Individual protection (IP) maintains the lifetime allowance at a certain level depending on what type the individual has. There are two different versions:
|Type||Maintains the lifetime allowance at||You had to apply by|
|Individual protection 2014||the lower of £1.5 million OR the value of benefits at 5 April 2014||5 April 2017|
|Individual protection 2016||the lower of £1.25 million OR the value of benefits at 5 April 2016||No end date|
IP gives individuals who think that the value of their benefits will be over the lifetime allowance when they come to take their benefits, a personalised lifetime allowance based on the value of their pension savings.
IP 2014 allows someone whose pension rights are valued over £1.25 million (the lifetime allowance between 6 April 2014 and 5 April 2016) to protect those rights, subject to an overall maximum of £1.5 million.
IP 2016 allows someone whose pension rights are valued over £1 million (the lifetime allowance between 6 April 2016 and 5 April 2018) to protect those rights, subject to an overall maximum of £1.25 million.
For example, someone with pension rights worth £1.2 million at 5 April 2016 will be able to have £1.2 million as their personal lifetime allowance through IP 2016. Someone with pension rights worth £1.3 million will be able to have £1.25 million as their personal lifetime allowance, helping them to reduce their lifetime allowance charge.
This personalised lifetime allowance will not increase unless the lifetime allowance increases to a level greater than the individual's personalised lifetime allowance. In these circumstances the individual's personalised lifetime allowance would revert to the new standard lifetime allowance.
A crucial difference from fixed protection is that an individual can still be an active member of a pension scheme.
IP will be useful for an individual who intends to continue contributing to a pension scheme as it allows them to keep a lifetime allowance greater than the standard lifetime allowance that applies.
IP may also be beneficial to an individual whose employer normally contributes towards their pension scheme as it allows them to continue receiving the value of the employer's contribution, even though a tax charge will apply to the benefits it provides. This will be particularly useful where the individual isn't able to renegotiate their employment package, for example receive their employer contribution in a more tax efficient format.
It is possible to apply for IP if an individual already has fixed protection (FP). Individuals can apply for both FP protection and IP and where this is the case, FP will take precedence. If FP is lost, the individual will revert to IP.
Any individual who wishes to apply for lifetime allowance protection has to do so online.
The individual will need an HMRC Online Services Account, if they do not already have one they will have to create an account. Details of their lifetime allowance protections will be held on their online account.
HMRC services: sign in or register.
Individuals will no longer receive paper certificates with their lifetime allowance protection details.
There is no deadline for applying for FP16 and IP16.

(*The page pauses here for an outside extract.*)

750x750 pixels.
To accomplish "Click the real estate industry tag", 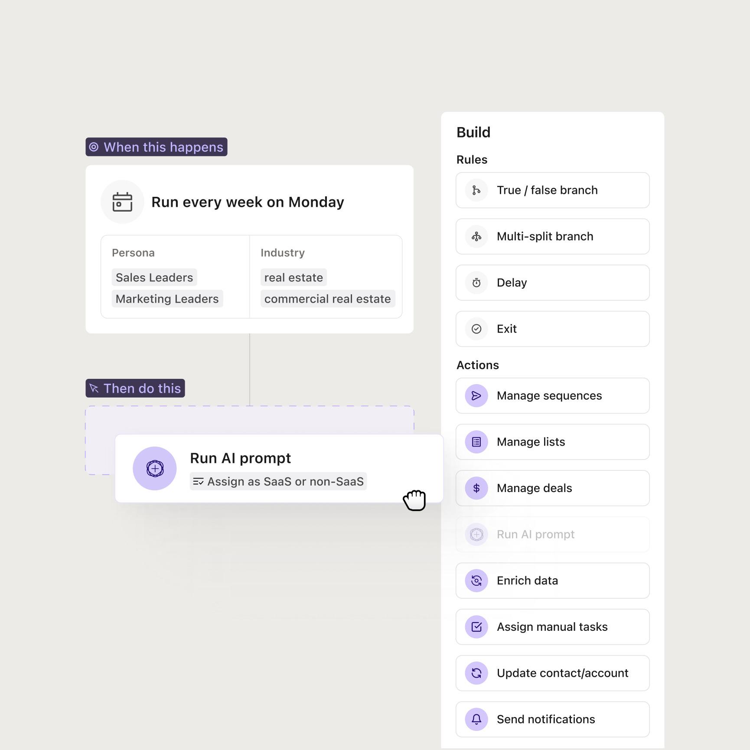I will click(x=293, y=277).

Guidance to help individuals who wish to apply for lifetime allowance protection has been published by HMRC on GOV.UK. They have also produced a new guide for valuing pensions for IP2014 and IP2016.
Individuals that have used the interim paper process (before 31 July 2016) but have not followed this up with an online application will continue to have their savings protected and there will be no tax consequences, provided they have not lost their protection.
However, if the individual has further benefits to crystallise they must apply online to get a permanent reference number. Scheme administrators can use HMRC’s ‘look up service’ to check the level of protection and only permanent reference numbers will be recognised. This means that until the individual has a permanent reference number the payment of benefits will be a delayed or the lifetime allowance charge will be applied.
Yes, in many cases applying for both FP 2016 and IP 2016 could be the best option.
FP 2016 provides protection of £1.25 million whereas IP 2016 provides protection of between £1 million and £1.25 million.
If FP 2016 is lost because one of the conditions is broken, the individual could fall back on IP 2016.
If possible, it may be advisable to delay taking benefits until IP 2016 is granted or only take benefits up to the lifetime allowance of £1.25 million. If that isn't possible, the scheme administrator will have to assume either that the individual:
The information provided is based on our current understanding of the relevant legislation and regulations and may be subject to alteration as a result of changes in legislation or practice. Also it may not reflect the options available under a specific product which may not be as wide as legislations and regulations allow.
All references to taxation are based on our understanding of current taxation law and practice and may be affected by future changes in legislation and the individual circumstances of the investor.